Ecco allora che alla fine di un ciclo di studi si possono avere infermieri, e ve ne sono molti, che abbiano conseguito, accanto al titolo di primo livello, la laurea magistrale e uno o più master gestionali e clinici. Si hanno, quindi, infermieri che possono aver conseguito titoli post base che contano fino a tre anni di studi prettamente gestionali (Laurea Magistrale + Master di I livello in coordinamento, ad esempio.). Rimetto a lei, Direttore, e a quella dei suoi lettori, la valutazione su chi in ultima analisi abbia più strumenti, anche teorici, per gestire una organizzazione.
 
Questo porta a voler spiazzare il medico dall’area gestionale? Assolutamente no. Non si può però neppure sostenere con eccessiva leggerezza quanto afferma la Presidente Snami, la quale riporta tutto ad un problema di annualità scolari sorvolando però su quelli che sono i contenuti di tali corsi di studi.

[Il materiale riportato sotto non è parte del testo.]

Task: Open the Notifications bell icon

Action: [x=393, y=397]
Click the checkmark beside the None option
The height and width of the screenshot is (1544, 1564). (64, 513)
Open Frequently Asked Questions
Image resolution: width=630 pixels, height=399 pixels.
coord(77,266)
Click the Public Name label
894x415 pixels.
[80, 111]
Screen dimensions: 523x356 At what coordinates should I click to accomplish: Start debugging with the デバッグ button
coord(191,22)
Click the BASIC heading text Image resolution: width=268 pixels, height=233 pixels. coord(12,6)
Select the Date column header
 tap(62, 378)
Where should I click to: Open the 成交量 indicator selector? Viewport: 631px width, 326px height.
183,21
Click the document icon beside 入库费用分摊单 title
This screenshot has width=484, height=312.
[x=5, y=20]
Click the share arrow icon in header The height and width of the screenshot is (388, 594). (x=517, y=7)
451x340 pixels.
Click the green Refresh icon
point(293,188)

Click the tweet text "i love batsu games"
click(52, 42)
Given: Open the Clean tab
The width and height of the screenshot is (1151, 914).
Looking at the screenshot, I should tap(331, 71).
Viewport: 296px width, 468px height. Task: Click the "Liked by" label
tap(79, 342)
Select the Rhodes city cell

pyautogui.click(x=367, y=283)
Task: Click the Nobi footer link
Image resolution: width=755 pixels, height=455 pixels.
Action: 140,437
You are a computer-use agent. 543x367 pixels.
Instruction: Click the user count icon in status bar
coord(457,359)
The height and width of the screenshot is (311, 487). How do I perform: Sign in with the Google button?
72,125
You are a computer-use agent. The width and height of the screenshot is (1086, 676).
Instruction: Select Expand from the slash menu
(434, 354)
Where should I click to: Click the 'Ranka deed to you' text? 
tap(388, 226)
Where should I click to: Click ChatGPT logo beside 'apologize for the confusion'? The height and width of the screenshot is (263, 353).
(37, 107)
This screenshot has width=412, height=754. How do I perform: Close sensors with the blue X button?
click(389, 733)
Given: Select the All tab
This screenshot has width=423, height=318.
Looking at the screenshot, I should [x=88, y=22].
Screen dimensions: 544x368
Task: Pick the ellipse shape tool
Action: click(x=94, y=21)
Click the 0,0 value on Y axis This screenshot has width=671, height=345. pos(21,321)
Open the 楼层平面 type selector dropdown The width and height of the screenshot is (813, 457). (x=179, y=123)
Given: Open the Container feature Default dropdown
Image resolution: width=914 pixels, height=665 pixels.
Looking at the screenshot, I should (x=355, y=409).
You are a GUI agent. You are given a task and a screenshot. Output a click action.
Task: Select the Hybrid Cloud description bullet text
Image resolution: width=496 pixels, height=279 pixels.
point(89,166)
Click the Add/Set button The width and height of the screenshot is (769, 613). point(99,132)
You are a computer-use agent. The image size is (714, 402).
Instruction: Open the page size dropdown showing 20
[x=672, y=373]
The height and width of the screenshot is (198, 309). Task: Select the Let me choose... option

In poche parole, Direttore, l’essere un ottimo chirurgo non porta, per una sorta di investitura Divina, ad essere anche un bravo manager. Non è un problema di “arrembaggi”, come si vorrebbe far credere, ma di crescita di competenze e di professionalità che devono essere riconosciute. Se vogliamo fare un servizio ai cittadini, che anche la Presidente giustamente richiama, dobbiamo crescere tutti e insieme senza strumentalizzazioni corporativistiche.
 
La modalità unilaterale e non condivisa, neppure al proprio interno visti i recenti fatti del 118 romagnolo, appare essere, al momento, quella intrapresa da certe aree mediche. Non resta che sperare che fazioni più illuminate e progressiste prendano finalmente la leadership, in primis culturale, di un’area medica che a tratti appare confusa e timorosa.
 
La Presidente richiama il metodo scientifico. Credo che quanto si cerca di fare sia proprio questo. Ma, le chiedo, si è mai visto in un laboratorio fare esperimenti con qualcuno che ti spegne sempre e comunque il fuoco sotto gli alambicchi? Sul fatto poi che il nostro sistema sanitario sia tra i migliori al mondo non vi è alcun dubbio. Lo è, non lo si scordi però, anche e soprattutto per la professionalità e l’abnegazione di più di quattrocentomila infermieri che operano in organizzazioni sotto dimensionate numericamente, mal retribuiti, e quasi sempre deprofessionalizzati.
 
Qualche dubbio invece assale chi le scrive alla affermazione che il nostro modello sanitario spenderebbe pochissimo in rapporto ai risultati che ottiene. Bisogna vedere di che modelli si parla. Ce ne sono alcuni virtuosi, senz’altro, come alcuni che andrebbero cancellati oggi stesso, insieme a chi li gestisce.
 
Anche qui la generalizzazione è davvero fuori luogo. Non resta a questo punto che respingere la domanda al mittente: Chi ha interesse a mantenere lo status quo così pervicacemente ed in maniera così unilaterale e non condivisa? e soprattutto, per proteggere l’interesse di chi? Siamo proprio certi che sia quello del paziente?